南海トラフ巨大地震対策検討ワーキンググループの想定では、太平洋側の9割の地域で停電、断水が発生し、ガスも使用不可になるという試算結果が出ている。静岡県では340万人、愛知県では490万人が断水を強いられる。

「電気系統が完全に復旧するまでは、被災後1週間程度はかかります。上下水道に至っては復旧にそれ以上の時間を要し、地震から1週間が経過しても、上水道は7割、下水道も4割が使用できないと考えられます」(金沢大学教授で自然災害に詳しい宮島昌克氏)

上下水道は地下に管を通しているため、被害が広範囲になればなるほど、復旧には人員と時間が必要になる。

 

巨大な地震で避難場所が崩壊したり、交通インフラの壊滅で移動ができなかったりすれば、全国で3000万人を超える人々が1週間以上、ライフラインを欠いた状態で、救助を待ちながら生き延びなければならない。

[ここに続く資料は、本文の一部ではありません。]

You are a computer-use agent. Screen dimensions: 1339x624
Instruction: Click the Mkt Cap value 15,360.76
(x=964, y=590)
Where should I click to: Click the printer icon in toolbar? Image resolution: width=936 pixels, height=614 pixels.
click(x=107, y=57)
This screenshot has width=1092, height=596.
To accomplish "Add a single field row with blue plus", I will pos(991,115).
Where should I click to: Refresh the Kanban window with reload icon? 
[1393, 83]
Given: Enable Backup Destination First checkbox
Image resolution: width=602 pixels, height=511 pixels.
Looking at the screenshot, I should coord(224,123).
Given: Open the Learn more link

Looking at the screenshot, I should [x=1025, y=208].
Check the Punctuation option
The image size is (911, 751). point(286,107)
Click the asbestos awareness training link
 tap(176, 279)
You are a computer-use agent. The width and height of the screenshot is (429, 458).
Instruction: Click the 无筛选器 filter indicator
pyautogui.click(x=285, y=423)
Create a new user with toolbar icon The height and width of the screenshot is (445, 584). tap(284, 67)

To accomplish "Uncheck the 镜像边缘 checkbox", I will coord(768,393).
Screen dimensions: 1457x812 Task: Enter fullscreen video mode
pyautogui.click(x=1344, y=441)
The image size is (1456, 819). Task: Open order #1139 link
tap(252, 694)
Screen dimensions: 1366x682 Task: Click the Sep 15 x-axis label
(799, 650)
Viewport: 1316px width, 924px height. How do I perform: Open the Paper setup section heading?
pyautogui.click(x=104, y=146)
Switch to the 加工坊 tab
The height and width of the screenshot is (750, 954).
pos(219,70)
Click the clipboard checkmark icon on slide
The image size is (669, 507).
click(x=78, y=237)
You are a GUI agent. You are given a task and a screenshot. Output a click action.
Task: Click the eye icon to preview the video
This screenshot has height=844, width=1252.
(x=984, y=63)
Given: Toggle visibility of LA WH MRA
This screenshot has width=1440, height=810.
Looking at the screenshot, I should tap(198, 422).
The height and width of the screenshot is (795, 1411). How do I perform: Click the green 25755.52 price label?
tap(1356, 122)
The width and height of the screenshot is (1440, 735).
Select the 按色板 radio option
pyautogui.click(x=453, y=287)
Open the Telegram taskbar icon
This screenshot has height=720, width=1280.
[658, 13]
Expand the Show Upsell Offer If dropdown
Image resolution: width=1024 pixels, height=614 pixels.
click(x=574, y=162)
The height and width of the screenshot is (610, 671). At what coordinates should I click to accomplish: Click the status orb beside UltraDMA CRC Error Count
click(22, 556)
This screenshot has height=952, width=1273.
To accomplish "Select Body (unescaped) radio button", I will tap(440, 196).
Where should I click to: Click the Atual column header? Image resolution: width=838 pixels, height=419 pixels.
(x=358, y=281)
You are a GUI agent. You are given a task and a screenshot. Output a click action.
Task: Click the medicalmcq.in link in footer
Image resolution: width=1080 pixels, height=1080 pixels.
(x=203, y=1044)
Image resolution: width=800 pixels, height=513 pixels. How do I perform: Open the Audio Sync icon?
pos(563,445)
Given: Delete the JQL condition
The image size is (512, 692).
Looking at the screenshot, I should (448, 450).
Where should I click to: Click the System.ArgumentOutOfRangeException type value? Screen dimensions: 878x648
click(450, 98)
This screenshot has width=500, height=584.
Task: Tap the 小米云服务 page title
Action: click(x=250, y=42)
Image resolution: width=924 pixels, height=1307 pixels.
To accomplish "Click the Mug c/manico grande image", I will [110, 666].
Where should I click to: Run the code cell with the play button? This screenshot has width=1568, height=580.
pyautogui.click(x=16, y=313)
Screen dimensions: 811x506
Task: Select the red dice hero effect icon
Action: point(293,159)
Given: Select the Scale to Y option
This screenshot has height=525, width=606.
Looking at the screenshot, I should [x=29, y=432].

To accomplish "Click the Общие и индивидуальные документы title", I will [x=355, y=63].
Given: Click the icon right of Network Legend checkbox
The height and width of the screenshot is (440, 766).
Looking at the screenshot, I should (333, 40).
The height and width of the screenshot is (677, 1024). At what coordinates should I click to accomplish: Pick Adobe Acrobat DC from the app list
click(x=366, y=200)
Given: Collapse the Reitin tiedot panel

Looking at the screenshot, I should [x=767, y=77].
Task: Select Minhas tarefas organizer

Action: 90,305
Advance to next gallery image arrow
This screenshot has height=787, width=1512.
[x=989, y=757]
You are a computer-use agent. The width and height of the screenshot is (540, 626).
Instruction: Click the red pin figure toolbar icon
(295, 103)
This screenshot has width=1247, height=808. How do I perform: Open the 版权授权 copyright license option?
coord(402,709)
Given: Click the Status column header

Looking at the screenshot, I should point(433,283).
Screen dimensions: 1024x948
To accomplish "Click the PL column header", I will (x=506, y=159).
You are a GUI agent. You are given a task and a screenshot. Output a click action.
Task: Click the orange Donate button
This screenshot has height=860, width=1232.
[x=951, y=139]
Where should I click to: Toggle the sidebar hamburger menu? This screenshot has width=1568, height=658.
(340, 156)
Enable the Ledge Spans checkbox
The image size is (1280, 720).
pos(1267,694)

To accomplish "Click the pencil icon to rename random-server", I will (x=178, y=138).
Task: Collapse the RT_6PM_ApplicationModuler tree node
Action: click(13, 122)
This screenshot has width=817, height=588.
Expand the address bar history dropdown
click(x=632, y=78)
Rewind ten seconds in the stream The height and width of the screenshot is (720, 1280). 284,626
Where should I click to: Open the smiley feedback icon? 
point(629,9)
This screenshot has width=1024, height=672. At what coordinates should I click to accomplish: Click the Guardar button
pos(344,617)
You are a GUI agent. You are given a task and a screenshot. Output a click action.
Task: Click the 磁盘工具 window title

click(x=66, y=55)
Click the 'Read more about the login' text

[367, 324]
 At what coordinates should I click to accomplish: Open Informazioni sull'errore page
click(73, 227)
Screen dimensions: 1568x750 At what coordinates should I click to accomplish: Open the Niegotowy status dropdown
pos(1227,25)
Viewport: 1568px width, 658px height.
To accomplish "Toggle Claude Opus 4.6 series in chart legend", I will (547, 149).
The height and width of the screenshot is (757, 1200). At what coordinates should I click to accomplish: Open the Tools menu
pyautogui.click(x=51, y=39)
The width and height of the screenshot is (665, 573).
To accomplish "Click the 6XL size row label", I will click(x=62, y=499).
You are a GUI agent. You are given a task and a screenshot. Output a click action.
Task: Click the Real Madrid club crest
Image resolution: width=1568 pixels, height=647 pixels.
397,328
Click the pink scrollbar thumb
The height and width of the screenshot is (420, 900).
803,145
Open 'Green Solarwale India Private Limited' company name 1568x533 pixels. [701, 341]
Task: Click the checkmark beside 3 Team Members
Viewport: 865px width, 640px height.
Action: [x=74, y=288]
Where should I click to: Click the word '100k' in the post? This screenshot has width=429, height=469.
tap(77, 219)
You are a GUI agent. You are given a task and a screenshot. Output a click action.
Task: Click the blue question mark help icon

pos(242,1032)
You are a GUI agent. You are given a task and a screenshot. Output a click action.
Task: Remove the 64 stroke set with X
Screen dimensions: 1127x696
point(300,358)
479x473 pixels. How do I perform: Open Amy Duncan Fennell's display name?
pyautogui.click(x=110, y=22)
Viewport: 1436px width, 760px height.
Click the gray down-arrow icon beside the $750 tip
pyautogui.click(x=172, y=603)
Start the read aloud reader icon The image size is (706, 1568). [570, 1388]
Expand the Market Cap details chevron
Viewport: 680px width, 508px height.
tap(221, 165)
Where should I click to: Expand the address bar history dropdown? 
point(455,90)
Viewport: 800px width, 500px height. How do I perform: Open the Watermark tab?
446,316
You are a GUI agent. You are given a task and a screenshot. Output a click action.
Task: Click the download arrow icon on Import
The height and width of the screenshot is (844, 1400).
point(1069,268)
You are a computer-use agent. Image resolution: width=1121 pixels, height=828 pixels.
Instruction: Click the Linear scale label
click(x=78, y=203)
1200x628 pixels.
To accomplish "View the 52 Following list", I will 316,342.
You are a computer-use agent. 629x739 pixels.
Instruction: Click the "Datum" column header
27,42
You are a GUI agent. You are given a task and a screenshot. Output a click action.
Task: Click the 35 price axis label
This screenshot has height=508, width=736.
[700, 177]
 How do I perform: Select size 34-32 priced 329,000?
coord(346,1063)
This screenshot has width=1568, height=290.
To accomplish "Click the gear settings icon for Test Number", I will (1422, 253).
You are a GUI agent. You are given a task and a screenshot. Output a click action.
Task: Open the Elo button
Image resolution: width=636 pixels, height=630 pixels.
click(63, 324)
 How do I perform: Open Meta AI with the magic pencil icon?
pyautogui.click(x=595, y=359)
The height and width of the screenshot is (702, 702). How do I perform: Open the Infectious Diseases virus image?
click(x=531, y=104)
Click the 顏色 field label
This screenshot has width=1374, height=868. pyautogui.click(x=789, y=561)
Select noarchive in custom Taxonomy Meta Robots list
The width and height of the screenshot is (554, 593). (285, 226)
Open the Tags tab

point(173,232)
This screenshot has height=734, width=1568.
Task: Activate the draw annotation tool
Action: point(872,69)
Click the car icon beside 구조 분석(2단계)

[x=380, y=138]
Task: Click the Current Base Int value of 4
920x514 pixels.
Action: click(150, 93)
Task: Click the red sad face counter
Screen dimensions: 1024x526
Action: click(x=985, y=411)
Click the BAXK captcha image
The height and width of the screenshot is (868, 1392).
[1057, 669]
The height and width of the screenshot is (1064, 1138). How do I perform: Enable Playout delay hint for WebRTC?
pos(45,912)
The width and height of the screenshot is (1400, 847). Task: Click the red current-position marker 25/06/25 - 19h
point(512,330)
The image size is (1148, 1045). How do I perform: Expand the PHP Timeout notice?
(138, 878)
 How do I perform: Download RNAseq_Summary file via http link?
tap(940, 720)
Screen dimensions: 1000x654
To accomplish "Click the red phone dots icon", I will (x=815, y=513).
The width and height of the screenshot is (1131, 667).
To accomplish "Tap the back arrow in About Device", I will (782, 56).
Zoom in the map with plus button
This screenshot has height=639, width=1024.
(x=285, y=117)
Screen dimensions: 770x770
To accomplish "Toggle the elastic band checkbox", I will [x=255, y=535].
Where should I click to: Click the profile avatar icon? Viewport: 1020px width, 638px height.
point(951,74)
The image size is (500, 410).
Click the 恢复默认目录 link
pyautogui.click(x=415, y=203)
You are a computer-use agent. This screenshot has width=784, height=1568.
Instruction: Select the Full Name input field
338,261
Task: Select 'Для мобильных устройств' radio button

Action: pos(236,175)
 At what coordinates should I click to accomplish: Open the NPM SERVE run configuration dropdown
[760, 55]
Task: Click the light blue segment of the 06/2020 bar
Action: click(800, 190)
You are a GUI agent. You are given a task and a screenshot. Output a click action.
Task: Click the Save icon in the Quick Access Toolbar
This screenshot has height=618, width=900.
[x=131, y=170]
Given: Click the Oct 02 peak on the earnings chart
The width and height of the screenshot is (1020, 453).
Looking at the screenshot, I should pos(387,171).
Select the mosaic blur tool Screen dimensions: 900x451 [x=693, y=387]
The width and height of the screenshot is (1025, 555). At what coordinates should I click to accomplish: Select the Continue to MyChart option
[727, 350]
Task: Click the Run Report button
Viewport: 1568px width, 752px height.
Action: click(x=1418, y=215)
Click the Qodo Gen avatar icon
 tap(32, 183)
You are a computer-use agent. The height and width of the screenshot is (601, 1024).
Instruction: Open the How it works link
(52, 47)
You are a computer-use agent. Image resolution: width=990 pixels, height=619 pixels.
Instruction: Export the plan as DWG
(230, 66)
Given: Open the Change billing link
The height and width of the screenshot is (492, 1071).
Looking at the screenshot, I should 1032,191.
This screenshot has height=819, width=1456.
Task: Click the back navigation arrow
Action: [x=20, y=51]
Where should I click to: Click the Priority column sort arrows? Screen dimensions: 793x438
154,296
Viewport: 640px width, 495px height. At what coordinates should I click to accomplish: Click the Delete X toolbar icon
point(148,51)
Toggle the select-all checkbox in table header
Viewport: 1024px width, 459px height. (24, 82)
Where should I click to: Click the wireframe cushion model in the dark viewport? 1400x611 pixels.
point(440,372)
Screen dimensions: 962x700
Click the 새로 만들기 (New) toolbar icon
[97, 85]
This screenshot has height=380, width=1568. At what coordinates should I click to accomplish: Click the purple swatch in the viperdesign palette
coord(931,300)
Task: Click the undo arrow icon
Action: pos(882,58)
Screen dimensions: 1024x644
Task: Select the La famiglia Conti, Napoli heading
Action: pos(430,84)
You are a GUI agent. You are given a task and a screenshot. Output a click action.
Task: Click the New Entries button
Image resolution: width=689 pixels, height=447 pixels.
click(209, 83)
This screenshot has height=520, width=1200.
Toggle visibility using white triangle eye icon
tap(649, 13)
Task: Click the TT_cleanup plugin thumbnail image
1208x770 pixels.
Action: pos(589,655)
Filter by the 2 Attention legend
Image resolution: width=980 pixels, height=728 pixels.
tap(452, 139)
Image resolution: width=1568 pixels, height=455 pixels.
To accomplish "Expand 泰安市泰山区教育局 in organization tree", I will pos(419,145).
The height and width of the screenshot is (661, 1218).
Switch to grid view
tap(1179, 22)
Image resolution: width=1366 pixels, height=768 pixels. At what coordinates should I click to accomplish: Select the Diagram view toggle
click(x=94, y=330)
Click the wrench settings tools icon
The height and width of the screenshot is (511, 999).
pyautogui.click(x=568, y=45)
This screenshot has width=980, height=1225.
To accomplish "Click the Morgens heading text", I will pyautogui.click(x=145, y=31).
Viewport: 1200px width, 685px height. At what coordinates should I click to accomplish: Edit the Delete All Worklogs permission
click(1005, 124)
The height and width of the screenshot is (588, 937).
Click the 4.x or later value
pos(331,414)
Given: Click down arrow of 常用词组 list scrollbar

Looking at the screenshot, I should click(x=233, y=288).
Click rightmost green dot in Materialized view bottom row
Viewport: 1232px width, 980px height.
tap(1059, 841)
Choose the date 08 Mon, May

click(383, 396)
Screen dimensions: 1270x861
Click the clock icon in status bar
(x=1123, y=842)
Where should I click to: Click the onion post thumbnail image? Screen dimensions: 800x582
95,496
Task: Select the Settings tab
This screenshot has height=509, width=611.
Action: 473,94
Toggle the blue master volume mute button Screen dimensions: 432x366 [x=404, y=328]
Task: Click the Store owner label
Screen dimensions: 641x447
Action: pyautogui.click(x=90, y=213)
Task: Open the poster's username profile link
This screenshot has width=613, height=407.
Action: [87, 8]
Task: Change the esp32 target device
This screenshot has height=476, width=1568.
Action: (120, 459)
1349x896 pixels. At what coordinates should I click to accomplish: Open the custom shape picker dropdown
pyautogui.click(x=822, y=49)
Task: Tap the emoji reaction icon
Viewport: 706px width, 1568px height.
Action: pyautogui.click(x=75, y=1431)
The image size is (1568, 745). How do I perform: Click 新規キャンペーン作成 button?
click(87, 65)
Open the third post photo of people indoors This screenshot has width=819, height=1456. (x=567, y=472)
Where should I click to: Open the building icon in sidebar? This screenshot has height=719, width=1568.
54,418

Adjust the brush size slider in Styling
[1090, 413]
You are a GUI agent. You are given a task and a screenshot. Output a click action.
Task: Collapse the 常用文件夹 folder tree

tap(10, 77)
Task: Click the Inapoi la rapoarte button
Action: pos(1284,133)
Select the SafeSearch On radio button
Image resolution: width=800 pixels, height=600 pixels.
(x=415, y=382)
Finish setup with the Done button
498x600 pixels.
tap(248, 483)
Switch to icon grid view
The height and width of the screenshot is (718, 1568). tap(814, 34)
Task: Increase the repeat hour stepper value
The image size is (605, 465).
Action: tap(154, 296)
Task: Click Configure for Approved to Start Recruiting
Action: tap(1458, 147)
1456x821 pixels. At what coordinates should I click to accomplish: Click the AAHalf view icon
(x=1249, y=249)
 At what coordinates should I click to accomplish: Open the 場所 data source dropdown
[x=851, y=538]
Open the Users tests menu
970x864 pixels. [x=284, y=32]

仮に老人ホームでライフラインが復旧しなければ、食べ物もなく、トイレも流せずに、体力のない高齢者たちは徐々に弱っていく。彼ら全員が1週間以上もの間、確実に生き延びることができるとは考えにくい。

一人が体調を崩せば、連鎖的に数十人もの高齢者が重篤な状態に置かれてしまうことすら考えられる。